The reasons for the differences in the magnitude of the immune responses between lyophilized and liquid formulations are unknown, but the immunological equivalence achieved for DENV-2 and DENV-4, as well as the limited differences in GMTs between IDT liquid and lyophilized formulations, suggest that the failure of equivalence for DENV-1 and DENV-3 is not related to the lyophilization process. Indeed, the elicited increases in GMTs and high levels of seropositivity to all serotypes achieved in this trial supported the further development of TAK-003 as a lyophilized vaccine. Following the initiation of this study, a decision was made to use in all future clinical trials a lyophilized formulation with TDV-2 potency reduced by one log relative to the other serotypes, in order to promote a more balanced immune response to all four serotypes. Recent data from a phase 2 trial assessing the immunogenicity and safety of a single dose of either lyophilized formulation indicated a more balanced immune response with the new lyophilized formulation, particularly in subjects who were seronegative prior to vaccination.[20] Also, another phase 2 clinical trial conducted in Asia and Latin America has demonstrated this lyophilized formulation with reduced TDV-2 potency to be highly immunogenic.[21,22] That study has reported high immunogenicity and acceptable reactogenicity in subjects from dengue-endemic countries, notably in children from 2 to 8 years of age for whom there is no vaccine currently available. Eighteen-month interim results from that trial also indicate that TAK-003-vaccinees have a significantly lower risk of dengue infection (relative risk 0.29 (95% CI 0.13–0.72) than control vaccine recipients.[22] Recently, in an on-going phase 3 pivotal trial (ClinialTrials.gov NCT02747927) TAK-003 met the trial primary efficacy endpoint by showing prevention of dengue fever in ~20,100 4–16-year-old children living in dengue-endemic countries through 12 months after a 2-dose regimen.[23]

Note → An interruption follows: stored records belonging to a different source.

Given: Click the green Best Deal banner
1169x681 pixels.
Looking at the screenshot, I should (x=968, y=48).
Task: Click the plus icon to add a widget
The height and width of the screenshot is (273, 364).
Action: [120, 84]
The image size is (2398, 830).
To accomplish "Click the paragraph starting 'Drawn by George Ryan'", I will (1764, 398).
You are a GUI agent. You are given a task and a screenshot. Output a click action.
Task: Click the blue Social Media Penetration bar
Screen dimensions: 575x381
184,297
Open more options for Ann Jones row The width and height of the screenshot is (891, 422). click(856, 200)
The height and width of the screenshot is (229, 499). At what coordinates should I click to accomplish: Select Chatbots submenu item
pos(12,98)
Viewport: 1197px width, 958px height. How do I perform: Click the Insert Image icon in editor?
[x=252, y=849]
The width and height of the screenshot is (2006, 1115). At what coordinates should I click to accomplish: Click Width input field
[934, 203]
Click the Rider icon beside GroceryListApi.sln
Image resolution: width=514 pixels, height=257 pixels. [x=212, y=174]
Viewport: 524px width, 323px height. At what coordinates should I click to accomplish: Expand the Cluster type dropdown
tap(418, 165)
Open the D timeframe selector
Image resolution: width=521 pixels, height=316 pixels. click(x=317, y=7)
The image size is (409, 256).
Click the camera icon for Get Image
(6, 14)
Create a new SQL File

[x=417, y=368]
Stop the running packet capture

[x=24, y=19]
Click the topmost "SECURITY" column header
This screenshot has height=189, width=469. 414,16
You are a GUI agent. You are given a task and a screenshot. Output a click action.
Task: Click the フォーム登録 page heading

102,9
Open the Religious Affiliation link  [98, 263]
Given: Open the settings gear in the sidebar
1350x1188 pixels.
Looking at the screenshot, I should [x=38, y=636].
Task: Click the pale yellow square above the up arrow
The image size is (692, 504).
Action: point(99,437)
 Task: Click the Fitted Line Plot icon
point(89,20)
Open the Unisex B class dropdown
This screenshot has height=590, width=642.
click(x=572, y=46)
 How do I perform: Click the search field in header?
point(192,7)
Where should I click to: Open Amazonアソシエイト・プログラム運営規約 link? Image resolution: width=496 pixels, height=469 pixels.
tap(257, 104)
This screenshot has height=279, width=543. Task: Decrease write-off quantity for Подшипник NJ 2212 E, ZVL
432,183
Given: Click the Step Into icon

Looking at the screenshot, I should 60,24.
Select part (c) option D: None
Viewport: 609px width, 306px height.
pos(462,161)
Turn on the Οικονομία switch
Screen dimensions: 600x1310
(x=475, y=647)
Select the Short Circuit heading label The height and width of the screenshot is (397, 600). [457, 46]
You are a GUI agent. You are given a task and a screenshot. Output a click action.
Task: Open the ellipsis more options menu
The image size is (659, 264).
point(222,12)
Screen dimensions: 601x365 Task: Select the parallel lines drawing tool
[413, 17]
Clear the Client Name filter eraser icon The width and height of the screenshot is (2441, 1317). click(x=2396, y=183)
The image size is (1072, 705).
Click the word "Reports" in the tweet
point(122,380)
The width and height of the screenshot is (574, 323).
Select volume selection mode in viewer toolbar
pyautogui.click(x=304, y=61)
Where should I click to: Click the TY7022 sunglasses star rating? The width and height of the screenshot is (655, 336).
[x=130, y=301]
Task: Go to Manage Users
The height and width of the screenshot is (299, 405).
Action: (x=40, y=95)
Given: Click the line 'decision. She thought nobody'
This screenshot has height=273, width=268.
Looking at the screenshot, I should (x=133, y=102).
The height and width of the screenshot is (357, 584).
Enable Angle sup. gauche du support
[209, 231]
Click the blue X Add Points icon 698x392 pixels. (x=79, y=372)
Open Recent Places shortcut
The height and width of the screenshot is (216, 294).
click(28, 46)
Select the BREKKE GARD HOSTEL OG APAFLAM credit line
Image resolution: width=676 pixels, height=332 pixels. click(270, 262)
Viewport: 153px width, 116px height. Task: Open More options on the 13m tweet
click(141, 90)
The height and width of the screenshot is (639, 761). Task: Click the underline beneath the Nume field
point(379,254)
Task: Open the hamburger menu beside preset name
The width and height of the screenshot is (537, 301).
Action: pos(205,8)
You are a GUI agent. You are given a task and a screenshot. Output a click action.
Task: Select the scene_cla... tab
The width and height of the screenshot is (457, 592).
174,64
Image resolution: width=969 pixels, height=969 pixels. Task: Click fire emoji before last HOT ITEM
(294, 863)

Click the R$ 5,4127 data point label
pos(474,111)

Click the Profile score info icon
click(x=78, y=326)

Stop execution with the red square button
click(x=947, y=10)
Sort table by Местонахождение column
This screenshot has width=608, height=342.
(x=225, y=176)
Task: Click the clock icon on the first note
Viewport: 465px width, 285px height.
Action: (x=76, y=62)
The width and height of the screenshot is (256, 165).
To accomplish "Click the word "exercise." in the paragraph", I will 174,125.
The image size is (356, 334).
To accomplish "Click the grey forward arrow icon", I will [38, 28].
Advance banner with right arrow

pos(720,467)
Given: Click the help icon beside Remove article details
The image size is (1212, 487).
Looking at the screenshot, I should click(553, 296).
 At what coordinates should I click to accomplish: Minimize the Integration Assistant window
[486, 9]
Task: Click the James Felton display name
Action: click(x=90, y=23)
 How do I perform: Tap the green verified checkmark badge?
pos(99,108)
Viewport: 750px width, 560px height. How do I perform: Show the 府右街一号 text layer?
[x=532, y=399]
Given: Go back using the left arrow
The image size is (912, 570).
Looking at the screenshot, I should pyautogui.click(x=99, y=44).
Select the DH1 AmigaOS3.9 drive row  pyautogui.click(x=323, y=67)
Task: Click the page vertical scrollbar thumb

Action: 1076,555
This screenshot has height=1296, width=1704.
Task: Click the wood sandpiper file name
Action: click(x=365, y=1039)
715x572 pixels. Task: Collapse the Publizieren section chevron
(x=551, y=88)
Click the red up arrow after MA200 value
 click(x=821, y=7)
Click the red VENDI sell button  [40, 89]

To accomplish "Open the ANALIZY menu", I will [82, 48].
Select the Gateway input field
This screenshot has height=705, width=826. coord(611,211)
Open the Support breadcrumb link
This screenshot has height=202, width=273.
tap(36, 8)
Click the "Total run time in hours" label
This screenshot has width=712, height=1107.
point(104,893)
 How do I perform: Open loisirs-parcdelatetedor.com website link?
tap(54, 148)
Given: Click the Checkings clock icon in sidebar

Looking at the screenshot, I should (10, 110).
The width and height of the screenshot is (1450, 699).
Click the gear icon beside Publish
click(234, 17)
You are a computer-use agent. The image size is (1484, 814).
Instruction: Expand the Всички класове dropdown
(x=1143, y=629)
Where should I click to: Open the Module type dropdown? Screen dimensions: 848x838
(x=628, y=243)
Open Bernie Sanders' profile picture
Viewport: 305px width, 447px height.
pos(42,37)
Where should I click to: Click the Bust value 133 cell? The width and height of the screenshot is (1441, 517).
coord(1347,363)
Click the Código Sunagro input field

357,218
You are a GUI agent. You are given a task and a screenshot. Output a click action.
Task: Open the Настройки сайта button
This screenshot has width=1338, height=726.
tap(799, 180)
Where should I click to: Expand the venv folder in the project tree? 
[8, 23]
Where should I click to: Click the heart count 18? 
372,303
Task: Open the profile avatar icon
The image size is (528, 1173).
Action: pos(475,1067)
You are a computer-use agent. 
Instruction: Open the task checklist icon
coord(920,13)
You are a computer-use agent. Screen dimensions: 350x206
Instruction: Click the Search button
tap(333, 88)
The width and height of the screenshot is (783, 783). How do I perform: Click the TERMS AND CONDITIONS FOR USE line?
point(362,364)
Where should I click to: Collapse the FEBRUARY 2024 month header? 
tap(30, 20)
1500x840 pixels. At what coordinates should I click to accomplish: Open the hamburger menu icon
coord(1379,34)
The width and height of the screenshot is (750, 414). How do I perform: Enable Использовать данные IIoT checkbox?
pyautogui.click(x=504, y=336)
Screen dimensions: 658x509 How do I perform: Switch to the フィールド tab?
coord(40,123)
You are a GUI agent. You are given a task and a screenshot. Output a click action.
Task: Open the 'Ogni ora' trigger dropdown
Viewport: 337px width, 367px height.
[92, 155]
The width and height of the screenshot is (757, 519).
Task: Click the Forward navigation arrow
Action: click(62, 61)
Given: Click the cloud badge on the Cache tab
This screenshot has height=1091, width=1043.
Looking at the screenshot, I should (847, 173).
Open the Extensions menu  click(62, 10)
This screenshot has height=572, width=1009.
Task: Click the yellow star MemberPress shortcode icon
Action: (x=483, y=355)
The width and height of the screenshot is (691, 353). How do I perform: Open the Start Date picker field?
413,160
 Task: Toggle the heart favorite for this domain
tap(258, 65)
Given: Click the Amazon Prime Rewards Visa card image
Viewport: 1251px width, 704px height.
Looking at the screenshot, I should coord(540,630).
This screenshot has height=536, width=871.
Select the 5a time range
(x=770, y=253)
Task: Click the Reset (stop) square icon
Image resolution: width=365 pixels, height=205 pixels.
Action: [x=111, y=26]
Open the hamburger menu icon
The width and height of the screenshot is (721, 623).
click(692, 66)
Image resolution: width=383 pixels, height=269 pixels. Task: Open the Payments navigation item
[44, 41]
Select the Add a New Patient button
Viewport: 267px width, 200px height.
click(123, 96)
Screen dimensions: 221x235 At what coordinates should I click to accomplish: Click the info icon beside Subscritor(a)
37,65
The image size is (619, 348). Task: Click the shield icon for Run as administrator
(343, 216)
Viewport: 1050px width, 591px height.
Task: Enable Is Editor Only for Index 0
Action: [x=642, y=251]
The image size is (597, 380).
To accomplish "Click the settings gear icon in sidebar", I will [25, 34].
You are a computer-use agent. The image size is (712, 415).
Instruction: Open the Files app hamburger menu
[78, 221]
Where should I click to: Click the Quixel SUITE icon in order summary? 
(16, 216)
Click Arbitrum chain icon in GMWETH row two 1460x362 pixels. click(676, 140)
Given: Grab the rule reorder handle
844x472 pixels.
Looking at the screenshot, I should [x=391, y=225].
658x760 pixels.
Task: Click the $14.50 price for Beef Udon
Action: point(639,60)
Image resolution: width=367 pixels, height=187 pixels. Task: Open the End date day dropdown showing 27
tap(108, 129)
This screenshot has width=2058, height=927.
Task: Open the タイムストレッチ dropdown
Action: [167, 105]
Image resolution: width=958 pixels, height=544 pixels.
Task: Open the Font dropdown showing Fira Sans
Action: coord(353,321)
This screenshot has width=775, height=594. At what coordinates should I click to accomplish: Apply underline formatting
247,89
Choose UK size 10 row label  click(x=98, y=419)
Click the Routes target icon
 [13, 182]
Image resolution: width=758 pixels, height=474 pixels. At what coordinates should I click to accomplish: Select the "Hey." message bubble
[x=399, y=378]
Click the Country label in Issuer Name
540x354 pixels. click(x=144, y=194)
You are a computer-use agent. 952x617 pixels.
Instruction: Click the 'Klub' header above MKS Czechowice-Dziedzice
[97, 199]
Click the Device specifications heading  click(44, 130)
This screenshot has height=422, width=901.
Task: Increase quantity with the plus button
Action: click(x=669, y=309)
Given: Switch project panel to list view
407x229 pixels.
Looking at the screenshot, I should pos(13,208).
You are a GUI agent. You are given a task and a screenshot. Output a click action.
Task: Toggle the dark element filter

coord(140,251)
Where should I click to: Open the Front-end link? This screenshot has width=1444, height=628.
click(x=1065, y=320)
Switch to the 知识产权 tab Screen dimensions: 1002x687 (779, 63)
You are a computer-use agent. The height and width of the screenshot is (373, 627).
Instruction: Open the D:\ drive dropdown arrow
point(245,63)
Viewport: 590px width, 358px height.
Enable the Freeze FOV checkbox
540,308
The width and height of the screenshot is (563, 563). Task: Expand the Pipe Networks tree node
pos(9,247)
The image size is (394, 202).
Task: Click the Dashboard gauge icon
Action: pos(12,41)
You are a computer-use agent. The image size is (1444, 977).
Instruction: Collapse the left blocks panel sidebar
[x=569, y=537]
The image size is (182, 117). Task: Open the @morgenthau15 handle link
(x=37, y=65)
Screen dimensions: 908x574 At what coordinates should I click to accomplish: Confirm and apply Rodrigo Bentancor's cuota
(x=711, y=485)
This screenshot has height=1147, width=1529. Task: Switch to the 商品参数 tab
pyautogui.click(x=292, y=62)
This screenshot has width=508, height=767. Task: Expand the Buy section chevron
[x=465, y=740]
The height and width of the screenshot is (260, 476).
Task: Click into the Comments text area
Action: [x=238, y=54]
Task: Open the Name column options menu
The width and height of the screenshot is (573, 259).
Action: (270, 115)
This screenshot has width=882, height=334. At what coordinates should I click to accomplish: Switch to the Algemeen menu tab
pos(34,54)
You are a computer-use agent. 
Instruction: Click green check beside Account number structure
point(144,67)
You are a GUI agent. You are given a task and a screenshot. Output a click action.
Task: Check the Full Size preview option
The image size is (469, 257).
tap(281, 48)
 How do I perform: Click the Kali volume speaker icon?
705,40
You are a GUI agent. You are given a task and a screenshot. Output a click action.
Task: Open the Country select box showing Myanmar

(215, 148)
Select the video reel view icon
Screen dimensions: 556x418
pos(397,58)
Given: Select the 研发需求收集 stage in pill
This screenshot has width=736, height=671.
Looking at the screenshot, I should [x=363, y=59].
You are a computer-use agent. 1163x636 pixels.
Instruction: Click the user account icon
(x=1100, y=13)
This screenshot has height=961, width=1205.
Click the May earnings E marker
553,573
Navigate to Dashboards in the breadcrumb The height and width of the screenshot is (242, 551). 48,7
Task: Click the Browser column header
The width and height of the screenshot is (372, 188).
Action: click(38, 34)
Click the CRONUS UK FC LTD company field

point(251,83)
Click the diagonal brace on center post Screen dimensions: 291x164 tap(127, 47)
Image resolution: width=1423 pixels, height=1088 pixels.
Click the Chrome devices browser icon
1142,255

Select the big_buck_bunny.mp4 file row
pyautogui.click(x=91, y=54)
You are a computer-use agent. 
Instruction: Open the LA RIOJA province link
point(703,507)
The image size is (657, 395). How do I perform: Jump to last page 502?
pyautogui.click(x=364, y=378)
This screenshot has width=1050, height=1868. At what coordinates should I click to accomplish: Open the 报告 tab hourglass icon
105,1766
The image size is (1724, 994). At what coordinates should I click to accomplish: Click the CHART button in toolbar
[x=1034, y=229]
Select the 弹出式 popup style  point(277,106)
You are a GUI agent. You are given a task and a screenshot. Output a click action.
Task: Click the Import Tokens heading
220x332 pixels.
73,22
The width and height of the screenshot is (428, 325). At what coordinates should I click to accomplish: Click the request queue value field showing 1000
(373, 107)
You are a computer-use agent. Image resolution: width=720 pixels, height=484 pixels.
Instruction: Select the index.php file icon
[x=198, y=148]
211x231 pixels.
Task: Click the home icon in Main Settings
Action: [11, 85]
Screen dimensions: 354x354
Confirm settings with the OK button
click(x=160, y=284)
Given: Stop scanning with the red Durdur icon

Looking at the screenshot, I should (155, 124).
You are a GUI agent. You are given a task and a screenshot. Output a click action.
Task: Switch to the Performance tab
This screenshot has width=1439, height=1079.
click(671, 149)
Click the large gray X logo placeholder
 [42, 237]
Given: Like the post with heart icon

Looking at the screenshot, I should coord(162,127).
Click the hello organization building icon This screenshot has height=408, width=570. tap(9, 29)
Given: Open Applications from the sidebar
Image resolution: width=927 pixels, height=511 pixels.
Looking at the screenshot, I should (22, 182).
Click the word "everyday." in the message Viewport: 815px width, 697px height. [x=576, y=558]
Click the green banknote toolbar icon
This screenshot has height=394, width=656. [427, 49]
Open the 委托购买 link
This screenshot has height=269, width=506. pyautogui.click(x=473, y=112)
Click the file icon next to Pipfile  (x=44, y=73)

A limitation of the present study is that no formal comparison was made with the new IDT formulation in liquid form, although a study arm (Group C) administered with this vaccine was included for exploratory comparisons. On the other hand, the consistency of the safety and immunological data from this group compared with the others does not indicate that any formal differences would have been found to explain the failure to meet immunologic equivalence. Of note, no abnormalities were observed regarding the stability of either formulation. Only humoral immunogenicity was assessed in this trial, but TAK-003 is known to stimulate cell-mediated immune responses to dengue non-structural proteins,[24] which may make a significant contribution to the protection against dengue disease.[25] This aspect of the immune response was not tested with the lyophilized TAK-003 in this study but is being investigated in other ongoing clinical studies. It should be noted that although this report terms antibody responses as ‘serotype-specific’, the possibility of cross-reactivity between serotypes should not be discounted.

Conclusions

The Shantha liquid TAK-003 formulation has previously been shown to be safe, generally well tolerated and immunogenic for all four serotypes. Although immunologic equivalence of the new IDT lyophilized formulation with the Shantha vaccine could only be shown for serotype 2 after the first dose (primary endpoint based on antibody GMTs), and for serotypes 2 and 4 after two doses, there was no meaningful difference in the overall immunogenicity of the two formulations. Both liquid and lyophilized formulations were well tolerated with similar overall safety profiles. Little or no manufacturing effect can be concluded given that no consistent differences were seen between the liquid and lyophilized TAK-003 formulations with regard to immune responses and the overall safety and reactogenicity profiles, thereby fulfilling the WHO prequalification requirement on storage conditions for new vaccines. Results of this study support the further clinical development of the IDT lyophilized formulation which is already being used in ongoing clinical studies to determine its clinical effectiveness against dengue disease.